For a time Grenville stood there, braced to take the motion of the raft. The wind continued brisk and undiminished. Aided by tides, which had turned an hour earlier, to flow in its general direction, it drove the raft steadily onward over miles of gray, unresting sea.
The water slopped up between the slats whereon Elaine was sitting. She was cold, despite the tropic latitude. She was hopeful, only because she wished to contribute no unnecessary worry to the man.
Grenville at length sat down at her side, but they made no effort to converse. Elaine was exhausted by the sickening strain and the shock of that tragic end. For an hour or more she sat there limply, being constantly wet by the waves. She attempted, finally, to curl herself down and make a pillow of her arm, and there she sank into something akin to sleep.
Gently Grenville thrust out his foot and lifted her head upon the cushion of flesh above his ankle. The night wore slowly on. Three o'clock came grayly over the world-edge, where the waves made a scalloped horizon.
Slowly the watery universe expanded, as the dawn-light palely increased. By four Grenville's gaze could search all the round of the ocean, but nothing broke either sky or sea.

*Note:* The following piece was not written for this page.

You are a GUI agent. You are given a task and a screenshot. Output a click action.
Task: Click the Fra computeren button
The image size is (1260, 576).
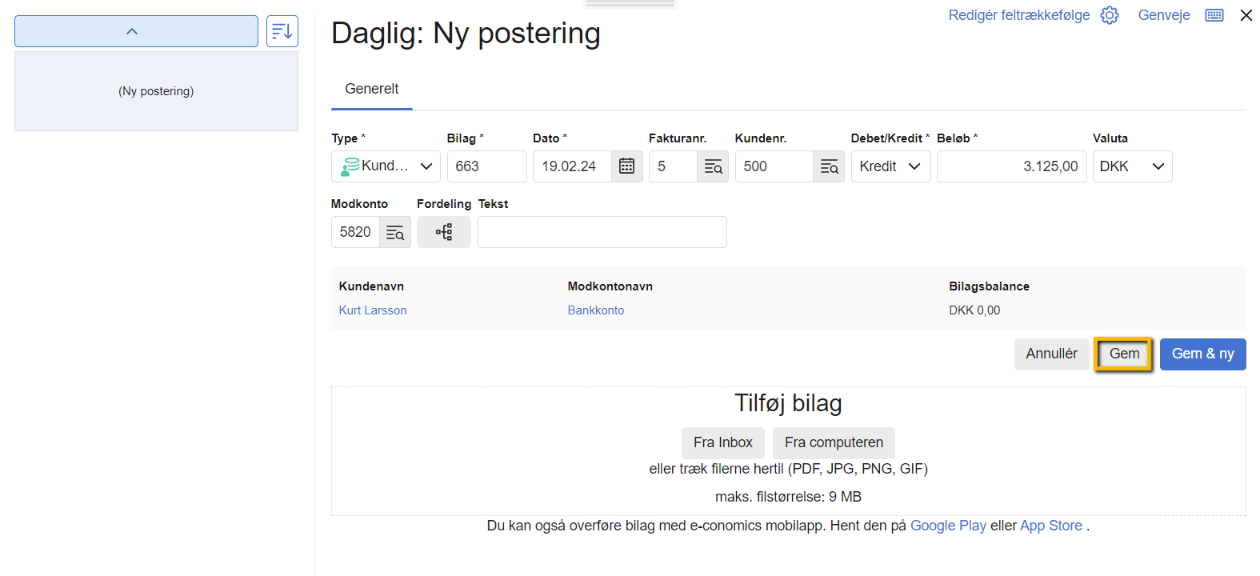833,442
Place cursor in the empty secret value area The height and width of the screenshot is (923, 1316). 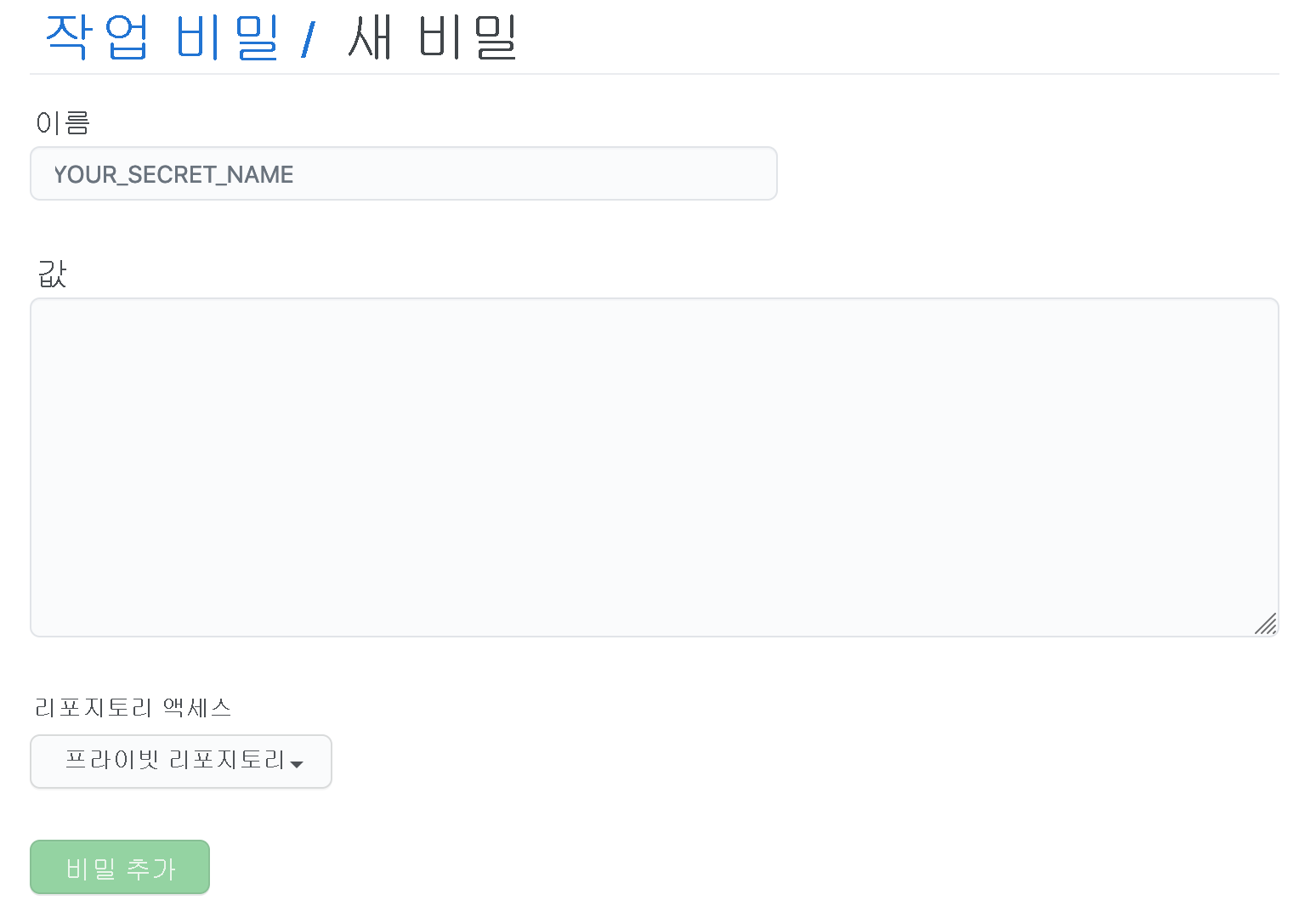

Five o'clock developed merely color on the water, but no sign of a sail or a funnel. Elaine still slept, while Grenville, cramped almost beyond endurance, refused to move, and thereby disturb her slumber.
But at six, as he turned for the fiftieth time to scan the limited horizon, he started so unwittingly, at sight of a tree and headland, flatly erected, like a bit of sawed-out stage scenery, above the waste of billows, that Elaine sat up at once.
"It's land!" he said. "We're drifting to some sort of land!"